The vast majority of U.S. incinerators are located in the country’s most marginalized communities, according to new research from the Tishman Environment and Design Center at the New School.
The report, which was commissioned by Global Alliance for Incinerator Alternatives (GAIA), reveals that of the 73 incinerators remaining in the U.S., 79% are located in low-income communities and/or communities of color. 4.4 million people across the U.S. live within three miles of incinerators, approximately 1.6 million of whom are within a three-mile radius of the twelve top emitters of PM2.5, NOx, lead and mercury pollutants.
The majority of these “Dirty Dozen” facilities, including 10 of the 12 incinerators that emit the greatest quantities of lead annually, are located in environmental justice communities — a product, the report notes, “of historic residential, racial segregation and expulsive zoning laws that allowed whiter, wealthier communities to exclude industrial uses and people of color from their boundaries.”
Paul Gilman, Covanta’s chief sustainability officer, disputed to Waste Dive the direct health impacts of incineration, citing a 2017 Oregon Metro white paper that determined “there was not a predictive or actual increase in health issues, including for those in vulnerable or sensitive ‘at-risk’ populations such as children or the elderly.”
While the New School report acknowledges health risk uncertainties associated with toxic air emissions from incineration, it argues that lack of conclusive scientific certainty regarding the causes or consequences of harm “should not be viewed as a reason to postpone preventative measures, as affirmed by many international conventions.”
“The precautionary principle was defined at the Wingspread Conference in 1998 as, ‘When an activity raises threats of harm to human health or the environment, precautionary measures should be taken even if some cause and effect relationships are not fully established scientifically,‘” the report notes, highlighting the principle as a foundational tenet of the environmental justice movement. “While the direct health implications of incineration are not well studied, incinerator emissions contribute to the overall cumulative impacts that may harm [environmental justice] communities.”

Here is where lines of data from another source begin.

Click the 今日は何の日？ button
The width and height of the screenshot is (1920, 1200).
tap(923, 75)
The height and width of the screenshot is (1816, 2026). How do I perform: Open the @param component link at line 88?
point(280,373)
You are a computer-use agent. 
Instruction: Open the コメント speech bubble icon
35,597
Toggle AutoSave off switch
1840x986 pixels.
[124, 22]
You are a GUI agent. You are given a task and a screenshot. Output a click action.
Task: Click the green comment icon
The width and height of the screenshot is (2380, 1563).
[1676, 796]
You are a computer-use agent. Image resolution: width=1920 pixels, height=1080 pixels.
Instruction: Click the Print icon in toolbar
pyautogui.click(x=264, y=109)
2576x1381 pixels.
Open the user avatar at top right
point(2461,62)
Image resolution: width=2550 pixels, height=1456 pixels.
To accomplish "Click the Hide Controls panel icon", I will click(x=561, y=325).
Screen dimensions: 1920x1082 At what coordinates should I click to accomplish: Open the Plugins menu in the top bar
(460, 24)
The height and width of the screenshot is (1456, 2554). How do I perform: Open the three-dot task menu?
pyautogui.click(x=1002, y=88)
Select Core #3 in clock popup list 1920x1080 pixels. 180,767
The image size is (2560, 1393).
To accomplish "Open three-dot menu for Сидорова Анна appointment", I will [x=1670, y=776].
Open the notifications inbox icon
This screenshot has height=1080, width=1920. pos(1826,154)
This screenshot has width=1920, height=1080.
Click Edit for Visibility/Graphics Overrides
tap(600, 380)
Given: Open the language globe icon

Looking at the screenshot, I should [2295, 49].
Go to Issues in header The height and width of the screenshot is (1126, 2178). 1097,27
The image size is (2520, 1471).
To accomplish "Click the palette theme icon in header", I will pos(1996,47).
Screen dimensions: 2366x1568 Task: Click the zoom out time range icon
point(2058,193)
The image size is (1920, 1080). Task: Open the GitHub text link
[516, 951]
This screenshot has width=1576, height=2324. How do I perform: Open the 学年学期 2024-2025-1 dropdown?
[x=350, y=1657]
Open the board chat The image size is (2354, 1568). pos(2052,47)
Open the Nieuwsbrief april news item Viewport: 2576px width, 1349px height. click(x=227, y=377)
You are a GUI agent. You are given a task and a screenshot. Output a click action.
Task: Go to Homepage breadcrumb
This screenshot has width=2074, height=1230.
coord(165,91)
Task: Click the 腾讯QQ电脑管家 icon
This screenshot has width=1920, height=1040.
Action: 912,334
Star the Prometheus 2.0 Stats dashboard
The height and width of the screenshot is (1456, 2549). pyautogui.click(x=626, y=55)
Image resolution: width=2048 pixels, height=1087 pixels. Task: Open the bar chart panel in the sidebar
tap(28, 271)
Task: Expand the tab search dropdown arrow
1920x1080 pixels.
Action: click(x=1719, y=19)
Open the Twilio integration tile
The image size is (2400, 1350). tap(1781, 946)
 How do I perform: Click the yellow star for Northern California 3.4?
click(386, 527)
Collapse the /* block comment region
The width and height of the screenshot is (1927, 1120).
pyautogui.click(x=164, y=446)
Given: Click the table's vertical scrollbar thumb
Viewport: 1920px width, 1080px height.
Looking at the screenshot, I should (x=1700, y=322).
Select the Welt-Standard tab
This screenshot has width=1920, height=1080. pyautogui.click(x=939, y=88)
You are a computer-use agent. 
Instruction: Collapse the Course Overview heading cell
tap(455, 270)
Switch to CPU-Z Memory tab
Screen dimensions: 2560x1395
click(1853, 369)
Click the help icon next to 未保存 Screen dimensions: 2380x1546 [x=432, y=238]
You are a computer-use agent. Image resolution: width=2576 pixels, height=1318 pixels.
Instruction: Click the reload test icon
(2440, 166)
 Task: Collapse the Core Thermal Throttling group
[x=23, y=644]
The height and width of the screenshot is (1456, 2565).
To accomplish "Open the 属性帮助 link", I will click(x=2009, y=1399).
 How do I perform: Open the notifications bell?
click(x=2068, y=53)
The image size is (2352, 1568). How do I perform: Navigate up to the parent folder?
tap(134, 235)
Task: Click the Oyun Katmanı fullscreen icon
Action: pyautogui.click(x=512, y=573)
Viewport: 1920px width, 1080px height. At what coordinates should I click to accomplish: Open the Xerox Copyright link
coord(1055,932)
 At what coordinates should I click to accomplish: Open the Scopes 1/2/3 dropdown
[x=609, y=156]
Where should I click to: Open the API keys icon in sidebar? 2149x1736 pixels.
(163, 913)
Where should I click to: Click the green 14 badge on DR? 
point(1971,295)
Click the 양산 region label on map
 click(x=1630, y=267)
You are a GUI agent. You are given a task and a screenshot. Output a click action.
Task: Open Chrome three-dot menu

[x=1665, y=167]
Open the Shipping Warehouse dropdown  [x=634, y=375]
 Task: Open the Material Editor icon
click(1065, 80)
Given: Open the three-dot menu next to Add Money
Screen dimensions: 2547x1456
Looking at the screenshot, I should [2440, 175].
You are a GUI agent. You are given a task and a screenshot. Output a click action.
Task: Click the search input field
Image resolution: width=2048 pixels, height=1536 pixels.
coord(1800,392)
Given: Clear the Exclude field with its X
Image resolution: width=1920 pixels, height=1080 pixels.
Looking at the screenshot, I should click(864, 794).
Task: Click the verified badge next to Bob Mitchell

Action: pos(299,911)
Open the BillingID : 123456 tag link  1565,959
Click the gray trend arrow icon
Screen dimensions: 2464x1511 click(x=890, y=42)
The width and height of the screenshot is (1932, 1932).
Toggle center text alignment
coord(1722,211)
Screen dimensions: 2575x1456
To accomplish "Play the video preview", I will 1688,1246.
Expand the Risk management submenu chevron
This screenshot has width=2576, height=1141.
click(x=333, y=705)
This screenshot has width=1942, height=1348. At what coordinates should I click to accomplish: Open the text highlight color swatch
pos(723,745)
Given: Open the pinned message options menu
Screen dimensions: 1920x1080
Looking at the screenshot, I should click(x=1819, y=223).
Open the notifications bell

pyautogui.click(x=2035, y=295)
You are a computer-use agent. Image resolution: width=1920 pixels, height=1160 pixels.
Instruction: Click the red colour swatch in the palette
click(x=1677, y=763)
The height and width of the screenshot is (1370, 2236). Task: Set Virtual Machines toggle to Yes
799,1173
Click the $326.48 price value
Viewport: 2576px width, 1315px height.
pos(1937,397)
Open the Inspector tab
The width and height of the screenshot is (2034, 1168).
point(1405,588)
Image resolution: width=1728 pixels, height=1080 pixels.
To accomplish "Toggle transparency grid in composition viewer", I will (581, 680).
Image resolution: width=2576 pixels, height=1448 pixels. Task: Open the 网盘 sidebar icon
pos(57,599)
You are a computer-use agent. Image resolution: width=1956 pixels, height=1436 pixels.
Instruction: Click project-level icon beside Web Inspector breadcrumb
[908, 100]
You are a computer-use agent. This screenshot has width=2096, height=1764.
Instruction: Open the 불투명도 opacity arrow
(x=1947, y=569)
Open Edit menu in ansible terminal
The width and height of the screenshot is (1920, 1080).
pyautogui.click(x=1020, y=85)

Furthermore, the authors assert, incinerators are “risky investments for cities, highly capital-intensive, and the most expensive form of garbage disposal.” High construction costs (a recently-halted WTE project in New York’s Finger Lakes region was projected to cost $365 million to build) often lead companies to rely on low- or no-cost municipal bonds and other government subsidies, while expensive operation and maintenance costs (estimated by the authors to fall within an average range of $17-$24 million annually) can leave owners with tight margins and operating deficits.